A REFORMA LEÔNCIO DE CARVALHO (1879): A LEGISLAÇÃO QUE REGULAMENTOU O FUNCIONAMENTO DE ESCOLAS NORMAIS PARA A FORMAÇÃO DE PROFESSORES E A CRIAÇÃO DE INSTITUIÇÕES DE ENSINO PARA A EDUCAÇÃO INFANTIL, EDUCAÇÃO PROFISSIONAL E ALFABETIZAÇÃO DE ADULTOS

Por DERMEVAL SAVIANI
O Decreto n.º 7.247, de 19 de abril de 1879, também conhecido como Reforma Leôncio de Carvalho, reformou o ensino primário, secundário e superior no município da Corte. Trata-se de um longo texto composto de 174 itens agrupados em 29 artigos, eventualmente desdobrados em parágrafos e incisos, porém não ordenados em títulos ou capítulos.
A essência da Reforma é apresentada logo no artigo primeiro ao proclamar que ‘é completamente livre o ensino primário e secundário no município da Corte e o superior em todo o Império, salva a inspeção necessária para garantir as condições de moralidade e higiene’, completado com quatro parágrafos que estipulam as condições e sanções para a necessária inspeção.
Essa referência à ‘moralidade e higiene’ traz à tona um elemento que ocupou lugar central no ideário pedagógico brasileiro no Segundo Império e ao longo da Primeira República: o higienismo. Conformam esse discurso pedagógico de teor médico-higienista enunciados como ‘a educação é um salutar remédio para curar as doenças da sociedade e da civilização’; a ‘disseminação das escolas é o único meio para nos livrar da chaga do analfabetismo’; ‘o espalhamento das luzes da instrução é um poderoso antídoto para curar as doenças da ignorância e da pobreza’, que transportaram o discurso médico para as falas dos educadores, políticos e da intelectualidade de modo geral. Na expressão particular do discurso médico é, sem dúvida, o discurso liberal iluminista que aí se faz presente.
Em continuidade com a Reforma Couto Ferraz (1854), a Reforma Leôncio de Carvalho mantém a obrigatoriedade do ensino primário dos 7 aos 14 anos (artigo 2.º), a assistência do Estado aos alunos pobres (idem), a organização da escola primária em dois graus com um currículo semelhante, levemente enriquecido (artigo 4.º) e o serviço de inspeção (artigo 13).

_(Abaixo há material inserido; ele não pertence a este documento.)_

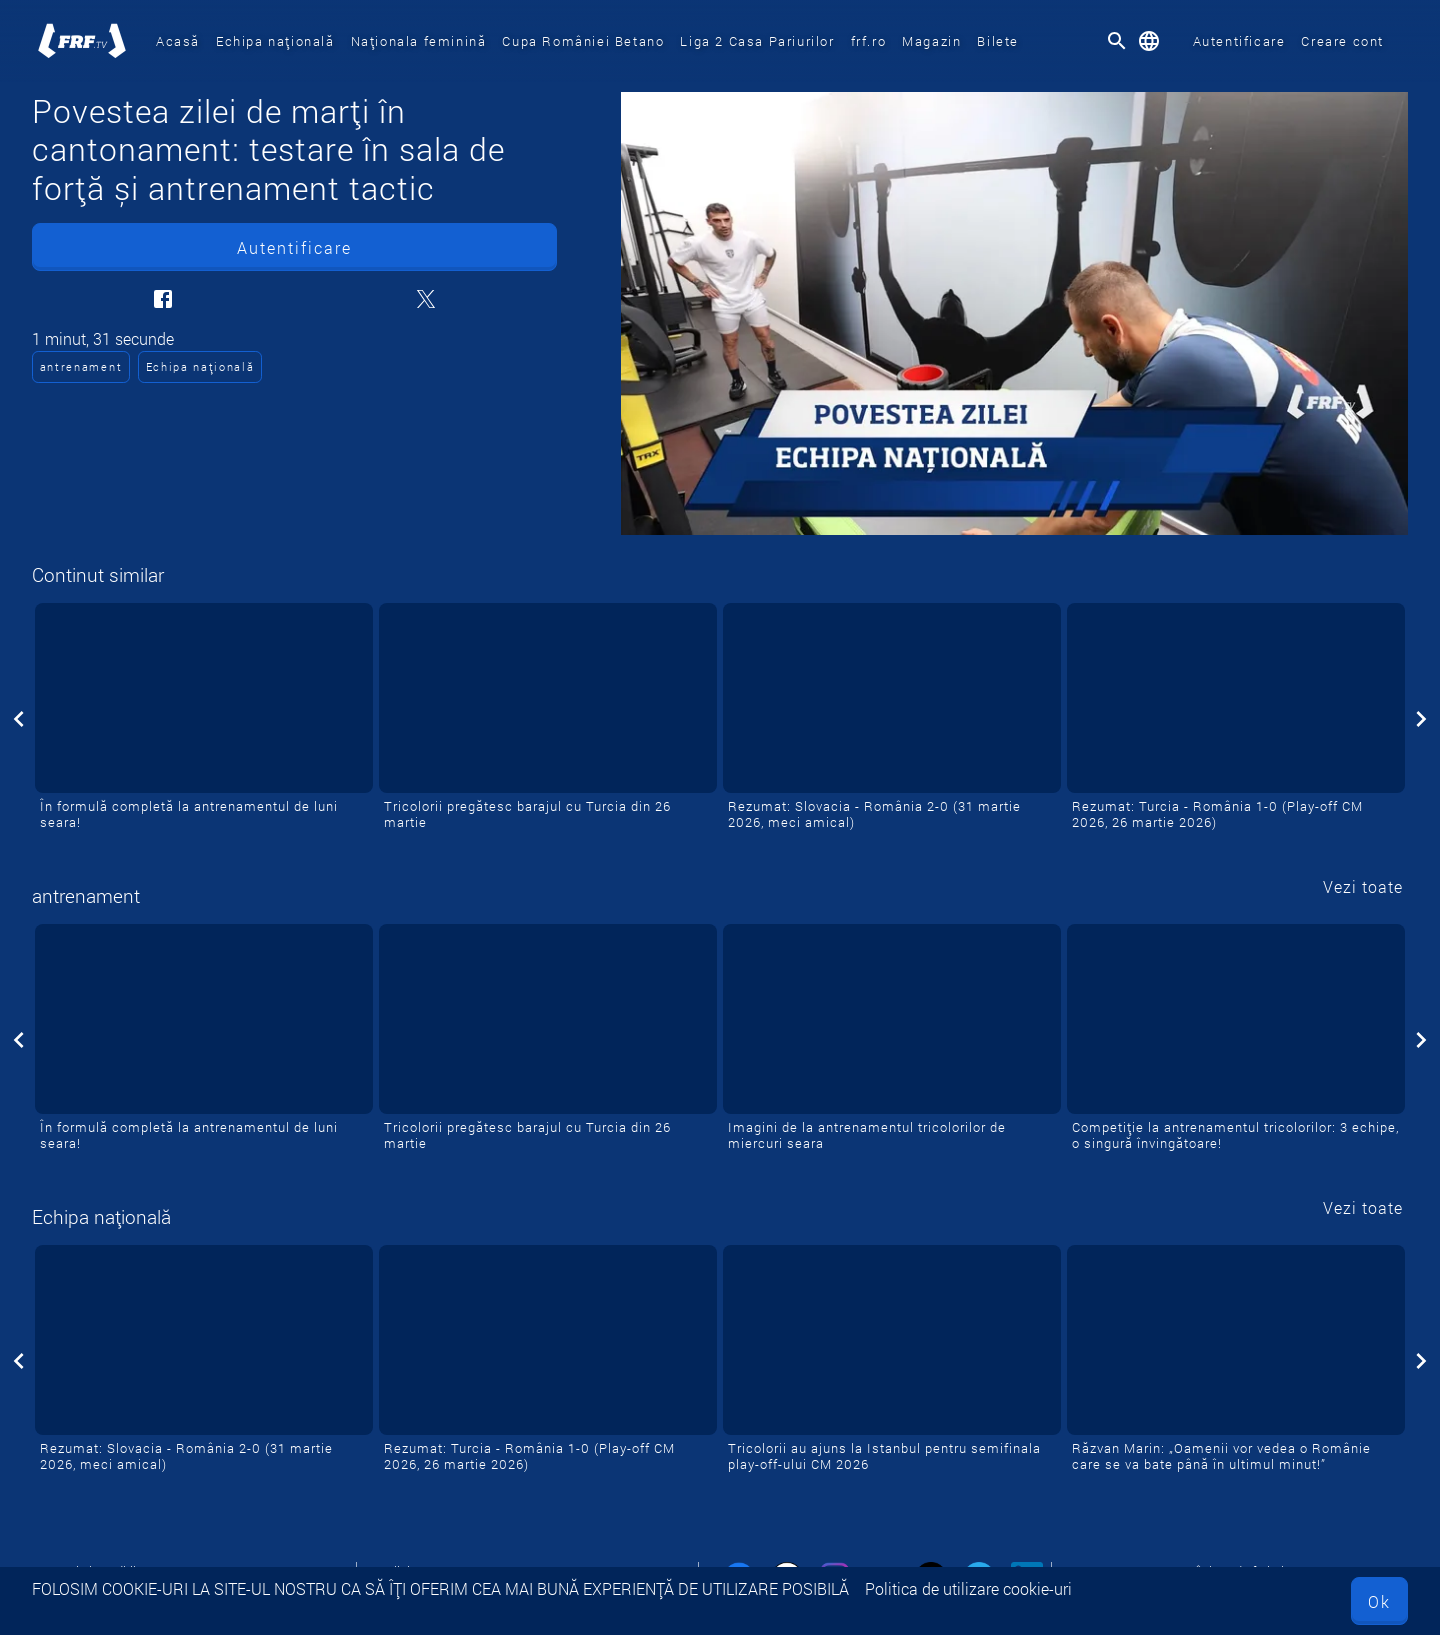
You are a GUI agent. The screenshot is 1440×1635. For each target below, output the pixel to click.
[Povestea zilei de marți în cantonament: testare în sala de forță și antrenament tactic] (1014, 313)
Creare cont (1342, 41)
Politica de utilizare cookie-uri (968, 1588)
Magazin (931, 41)
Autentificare (1239, 41)
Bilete (998, 41)
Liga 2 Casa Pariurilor (757, 41)
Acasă (178, 41)
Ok (1379, 1601)
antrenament (81, 366)
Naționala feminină (419, 41)
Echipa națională (275, 41)
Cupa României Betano (583, 41)
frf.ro (869, 41)
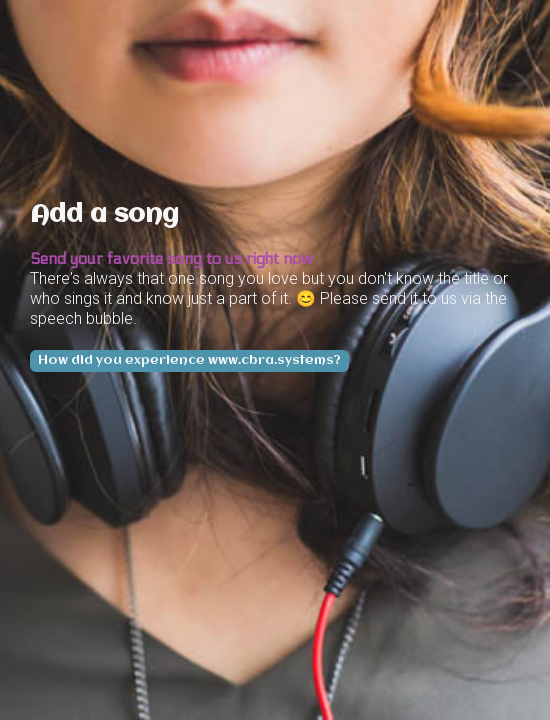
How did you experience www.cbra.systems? (189, 360)
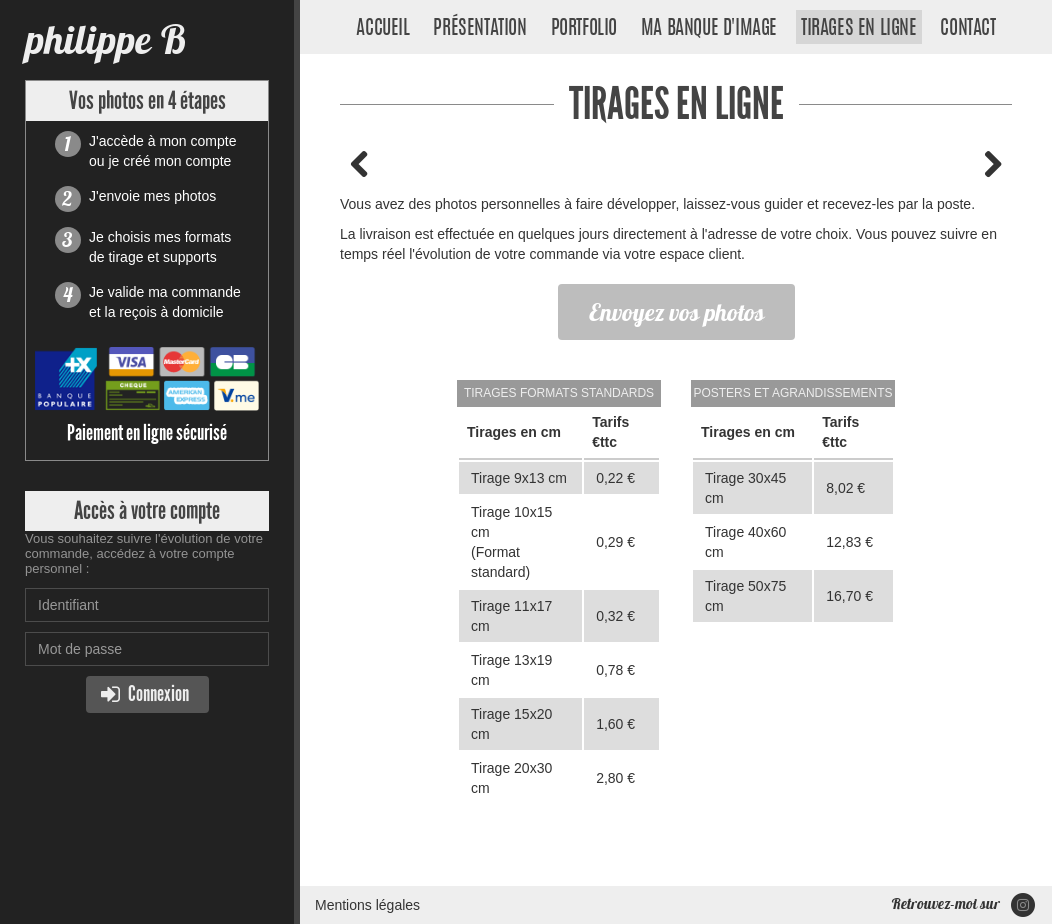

Em ruptura com a reforma anterior, regulamenta o funcionamento das Escolas Normais fixando o seu currículo, a nomeação dos docentes, o órgão dirigente e a remuneração dos funcionários (artigo 9.º).
Inovando em relação à Reforma Couto Ferraz (1854), a nova reforma prevê a criação de jardins de infância para as crianças de 3 a 7 anos (artigo 5.º); caixa escolar (artigo 6.º); bibliotecas e museus escolares (artigo 7.º); subvenção ao ensino particular, equiparação de Escolas Normais particulares às oficiais e de escolas secundárias privadas ao Colégio Pedro II, criação de escolas profissionais, de bibliotecas populares e de bibliotecas e museus pedagógicos onde houver Escola Normal (artigo 8.º); regulamentação do ensino superior abrangendo a associação de particulares para a fundação de cursos livres (artigo 21); permissão a particulares para abrir cursos livres em salas dos edifícios das Escolas ou Faculdades do Estado (artigo 22); faculdades de direito (artigo 23); e faculdades de medicina (artigo 24).
Ainda em relação à Reforma Couto Ferraz (1854), cabe registrar que a Reforma Leôncio de Carvalho levou bem mais longe a inclusão de dispositivos referentes ao funcionamento da educação nas províncias. Assim, o artigo 8.º contempla, nas províncias, a subvenção a escolas particulares; a contratação de professores particulares para ministrar os rudimentos do ensino primário; a criação de cursos de alfabetização de adultos e de Escolares Normais; fundação de bibliotecas e museus pedagógicos e de bibliotecas populares; e a criação, nos municípios mais importantes das províncias, de escolas profissionais e de ensino de artes e ofícios. A Reforma previu, também, a abertura, nas províncias, de mesas de exames de preparatórios (artigos 11 e 12) e a inspeção dos estabelecimentos de instrução primária e secundária (artigo 15).
Referência:
SAVIANI, Dermeval. História das ideias pedagógicas no Brasil. 5. ed. Campinas: Autores Associados, 2019.